Governing the Commons in the Rhine Delta

Despite centuries of water management, many Dutch waters fail to meet EU quality standards. This project aims to learn from early modern urban democratic practices surrounding water quality to better counter contemporary water pollution. Early modern cities took many measures to control water quality. However, these policies and practices are barely studied. What measures did they take? How were citizens involved in initiating and enforcing policies and practices? What insights do these historical examples provide for rethinking contemporary water governance? 

In 1527, a cloth dyer in Dordrecht was banned from discharging dye into the harbour harming fish. Similar measures appeared across other cities, likely initiated and enforced by civic collectives such as guilds, neighbourhoods, and urban officials. Moreover, local water use shaped communities and governmental structures, as seen in Nijmegen’s neighbourhoods forming around freshwater wells. As the way water is perceived and managed changes overtime, local histories of cities in the Rhine Delta prompt us to ask how early modern cities governed clean water as a shared resource. 

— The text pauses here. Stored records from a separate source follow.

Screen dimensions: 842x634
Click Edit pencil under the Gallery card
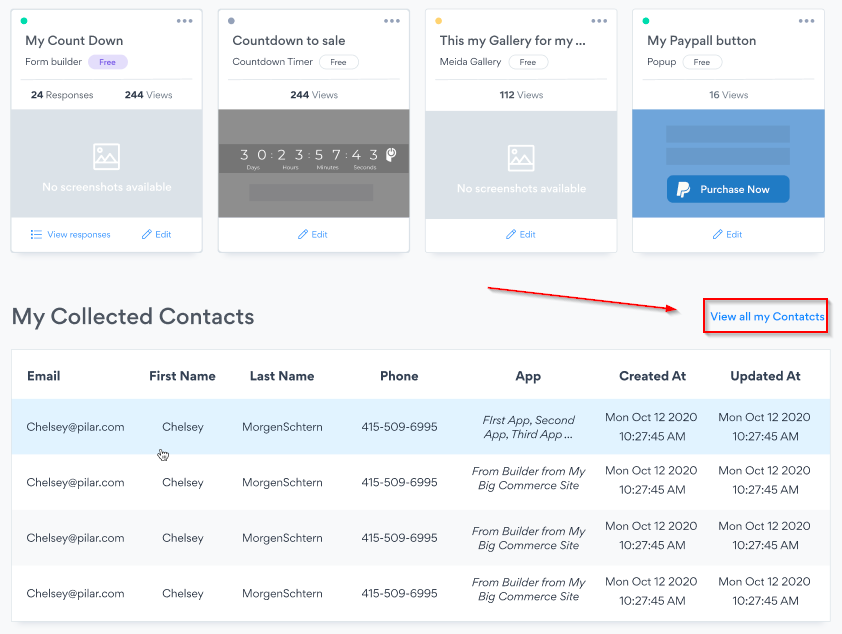click(511, 235)
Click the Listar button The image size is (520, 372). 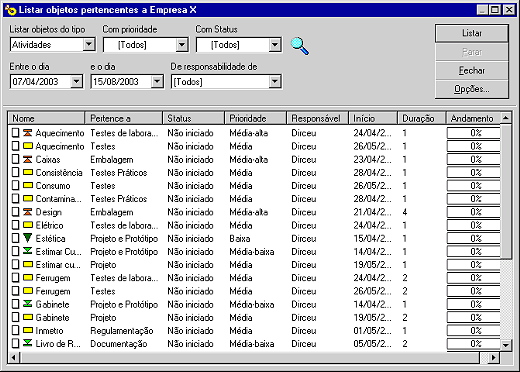472,33
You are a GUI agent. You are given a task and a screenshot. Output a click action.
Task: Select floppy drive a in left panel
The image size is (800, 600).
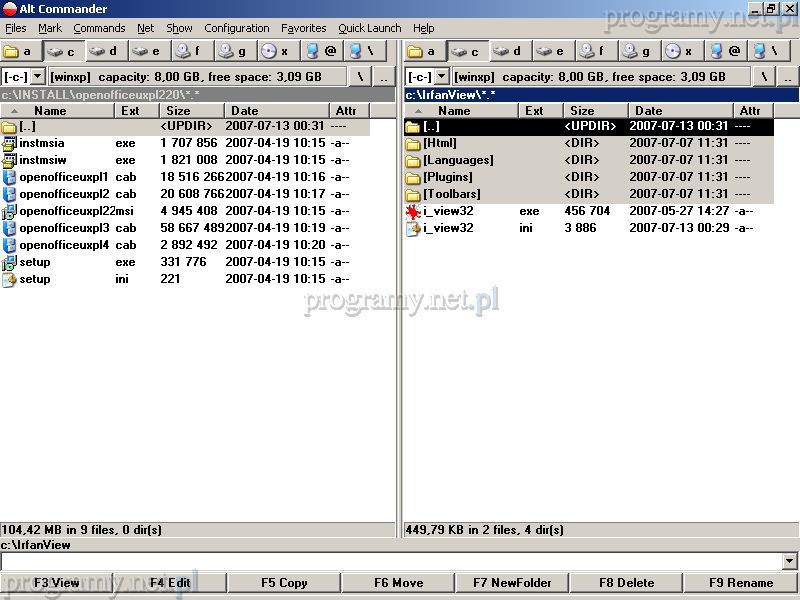[20, 51]
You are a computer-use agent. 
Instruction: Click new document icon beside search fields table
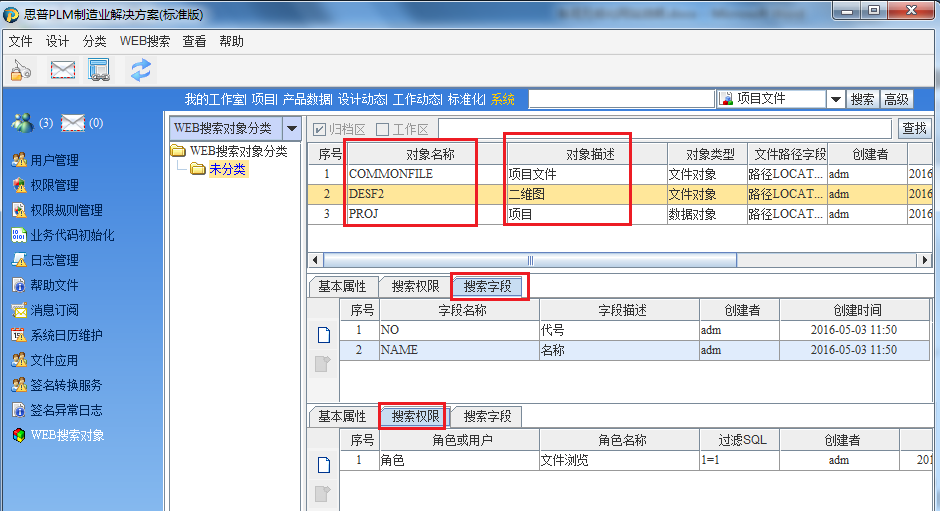323,336
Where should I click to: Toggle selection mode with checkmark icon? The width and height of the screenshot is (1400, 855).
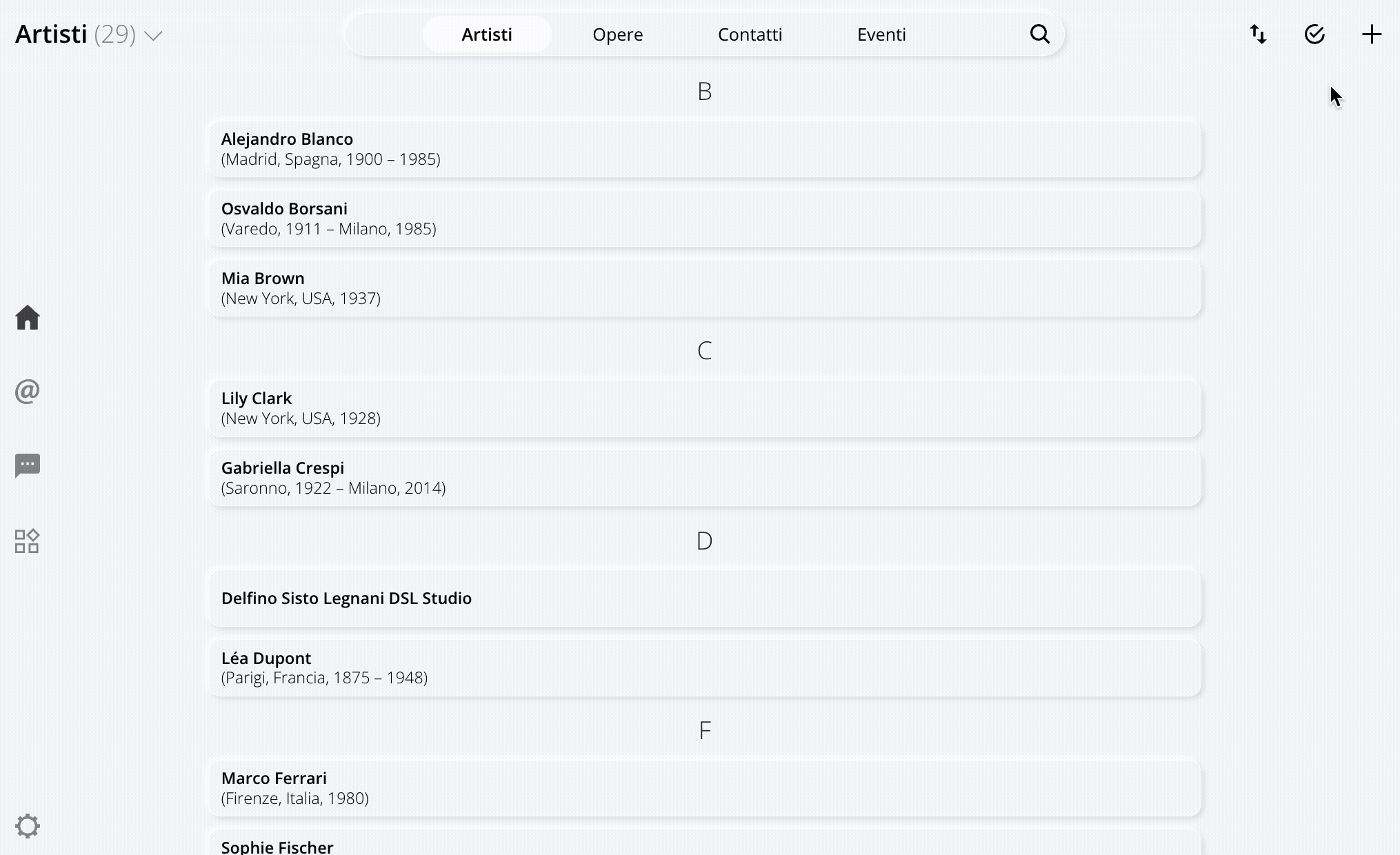point(1314,34)
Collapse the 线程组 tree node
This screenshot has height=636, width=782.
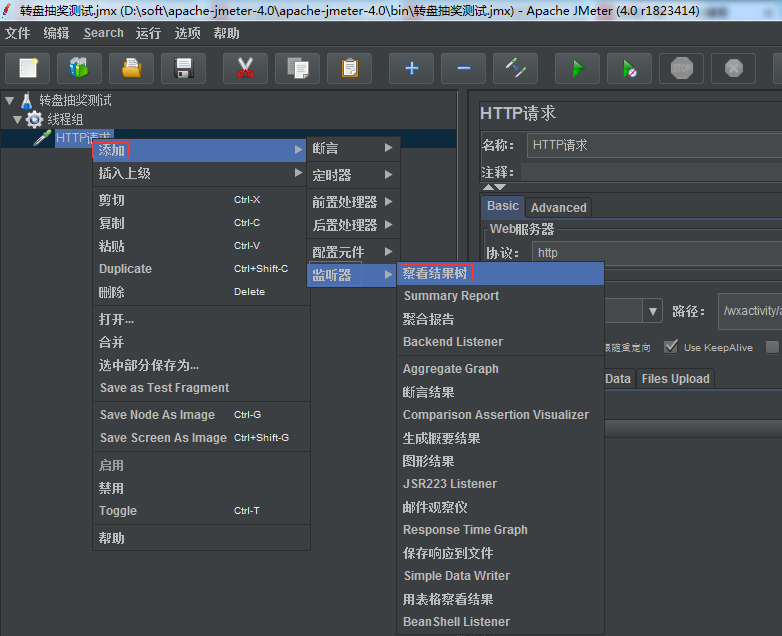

Clean water is a common good vulnerable to self-interest, a tragedy that both public and private institutions can counter. While historians have often highlighted water boards as successful participatory institutions, urban governance of water quality remains understudied. Historians have argued that forms of democratic participation have emerged, notably through petitions, long before the French Revolution. Early modern urban governments, facing rapid growth without strong state support, tended to improvise solutions preferably at the lowest governmental level. To learn from the past, we must investigate these day-to-day governmental practices from a wide range of (archival) sources. These practices are linked to current theories of community-based environmental governance.